Be hyper vigilant about making the introductions that you promised. Record a note, send yourself a text or a reminder or do whatever it takes to make certain that your introduction doesn’t “fall through the cracks.”
We’ve all stepped in it at one point or another. C’mon, don’t shake your head no. I know you’ve done it too.
Many of us consider ourselves to be fantastic networkers yet have made a networking blunder and lived to tell the tale.
I know that I have and I’m here to share my embarrassments in the hopes that you’ll steer clear of these all-too-common networking faux pas:
Lost the introduction
I don’t know about you but I get hundreds of emails per day and although I am pretty good at sorting through them once in awhile an email will fall through the cracks.
And how embarrassing is it when that particular email was a personal introduction made by a great contact.

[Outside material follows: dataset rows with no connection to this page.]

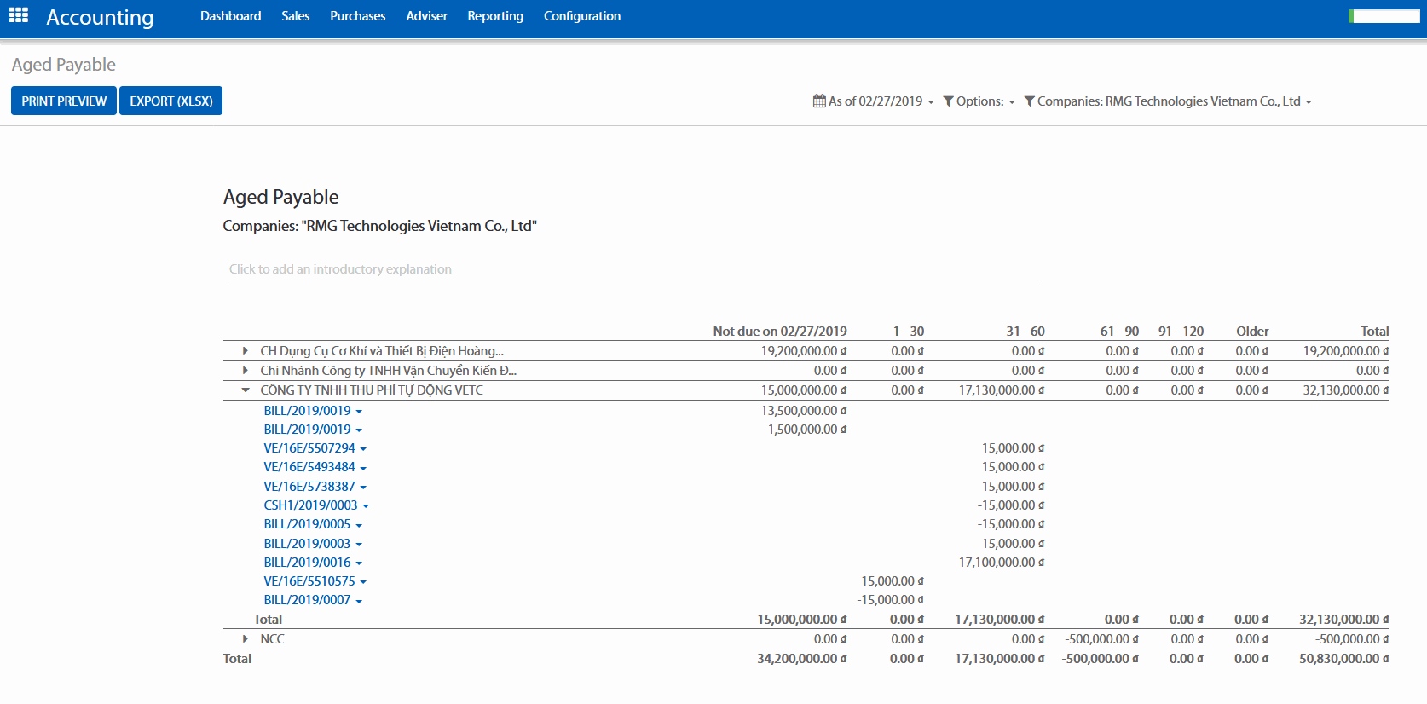Click the PRINT PREVIEW button
The height and width of the screenshot is (704, 1427).
(x=64, y=101)
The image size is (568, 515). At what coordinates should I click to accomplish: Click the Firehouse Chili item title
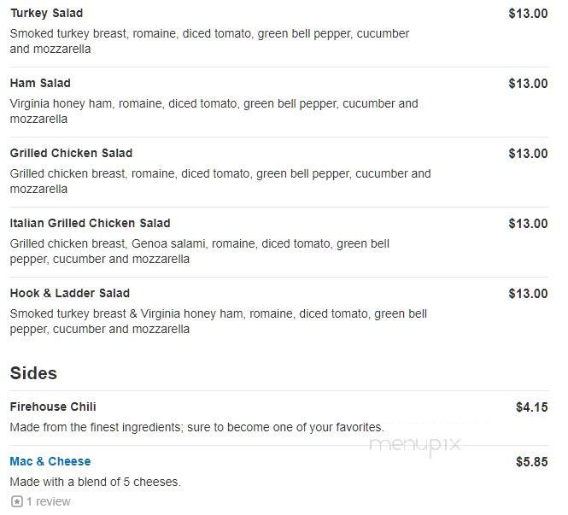tap(53, 407)
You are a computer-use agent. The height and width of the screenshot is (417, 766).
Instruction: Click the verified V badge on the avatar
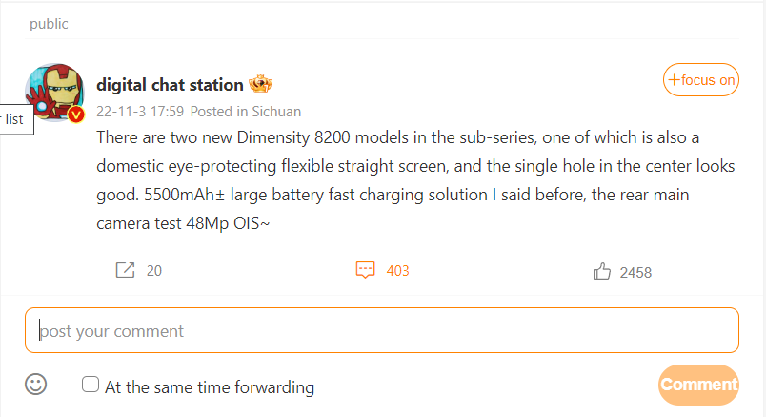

The best way to avoid this occurrence from happening is to flag the email and/or respond to it immediately BEFORE there is a chance for it to get buried under the mounds of emails that come in through out the day.
Forgot the appointment
Our calendars are filled from morning to night and the chance for a meeting to get lost in the shuffle (aka “forgotten”) is certainly a possibility. There’s nothing more uncomfortable than getting a call or text from someone that is sitting and waiting for you at a Starbucks or restaurant and asking you when you’ll get there and you know there’s no possibility that you’ll be able to do so, at least on that day. There’s really nothing for you to say because excuses only make it worse.
Apologize sincerely and make up for the missed appointment by taking this person to breakfast or lunch.
Promised to make an introduction but didn’t
No one wants to earn the reputation of “networking deadbeat” however if you promise that you are going to make an introduction and don’t follow-through then that is exactly the type of reputation that you will soon have.
The best advice is to treat your networking contacts the same way you treat your clients. Pay attention to your networking relationships and avoid these all too common networking faux pas. Who knows – you might even get a better return on your networking time.